==== Entries shown
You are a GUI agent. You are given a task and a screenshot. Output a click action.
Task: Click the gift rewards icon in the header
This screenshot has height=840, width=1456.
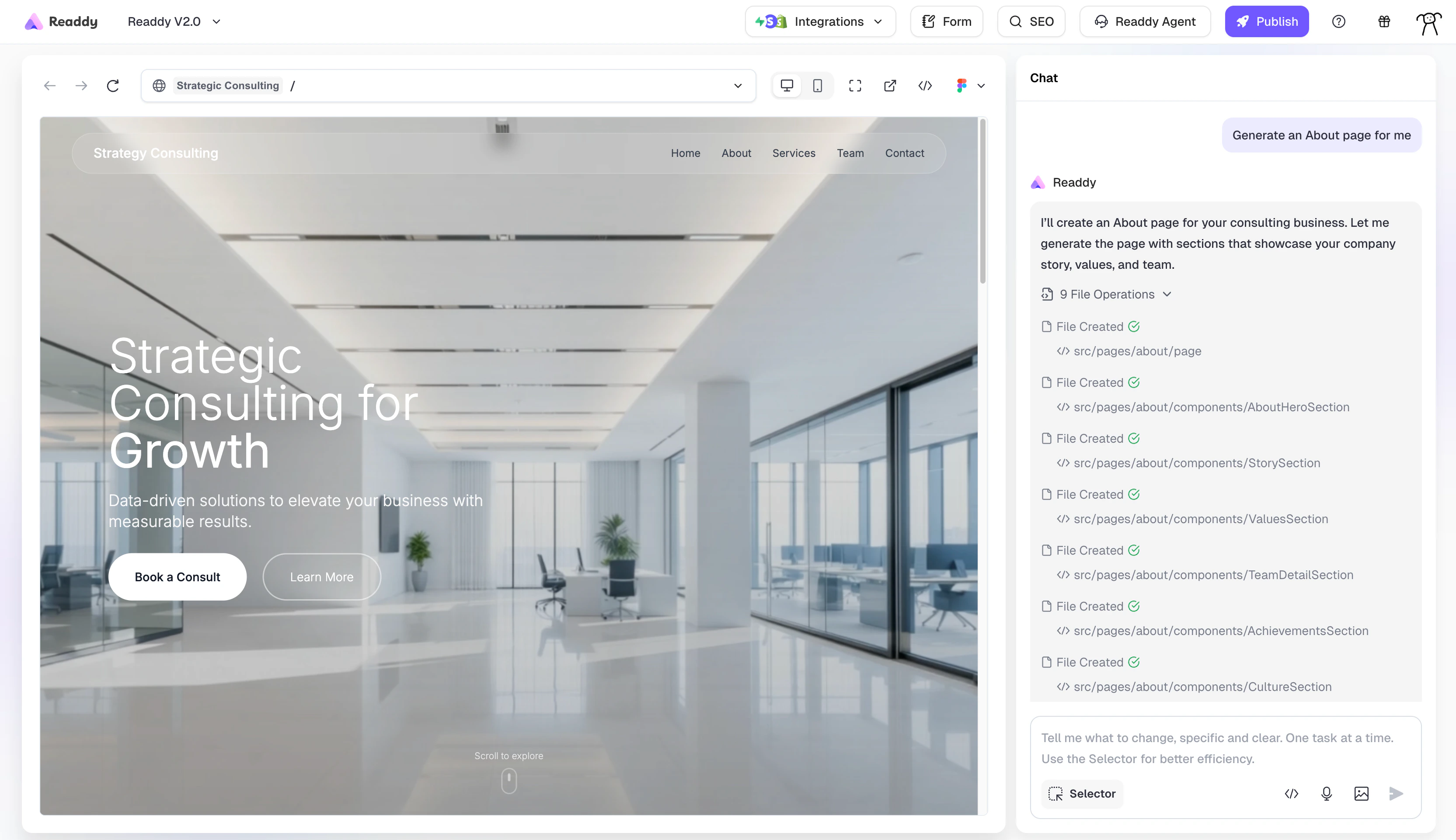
========
==== Entries shown
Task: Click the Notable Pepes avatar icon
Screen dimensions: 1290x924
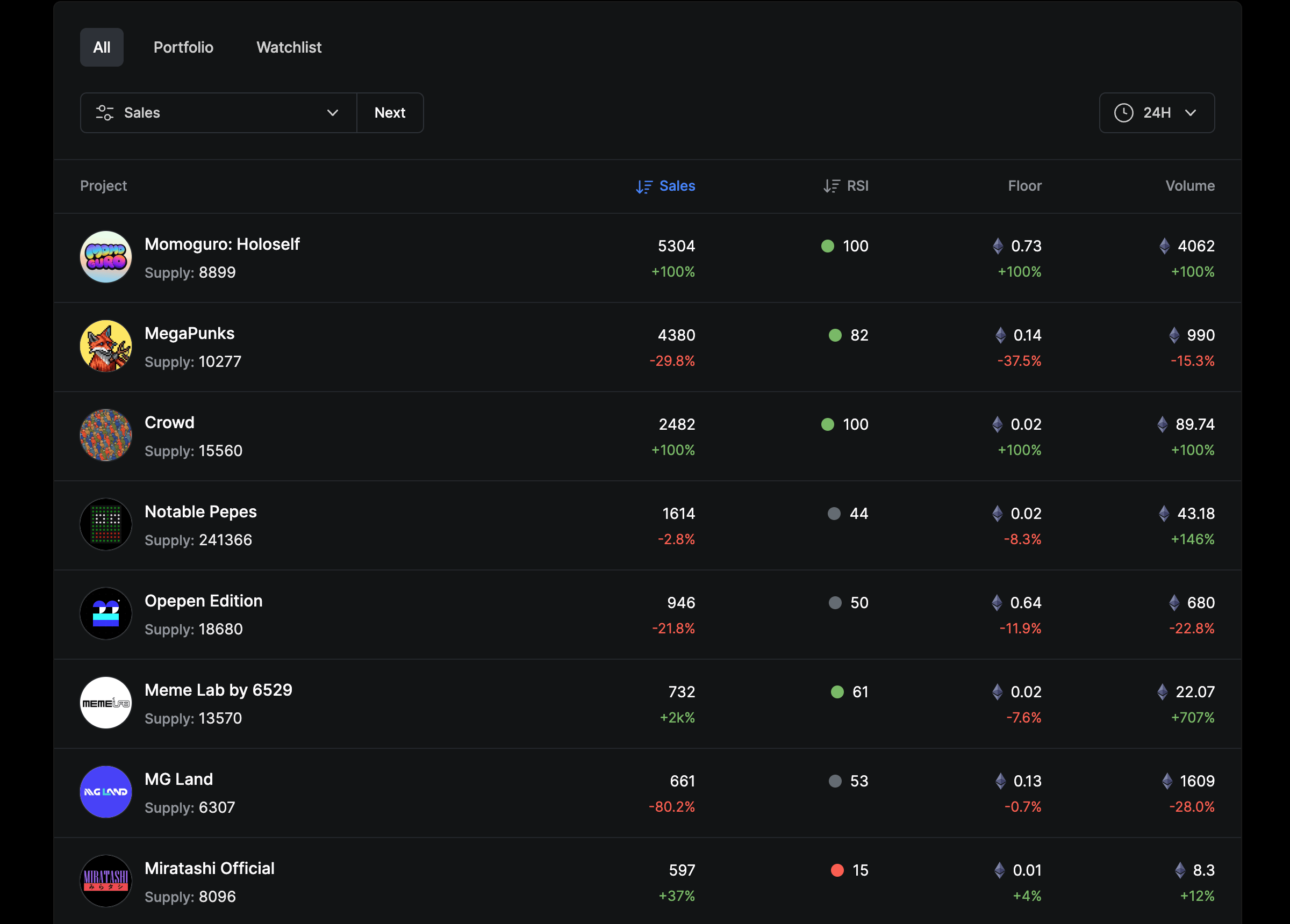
========
Brief = Each line of the entries that contains the word "screenshot" should be listed.

Answer section =
You are a GUI agent. You are given a task and a screenshot. Output a click action.
This screenshot has height=840, width=1456.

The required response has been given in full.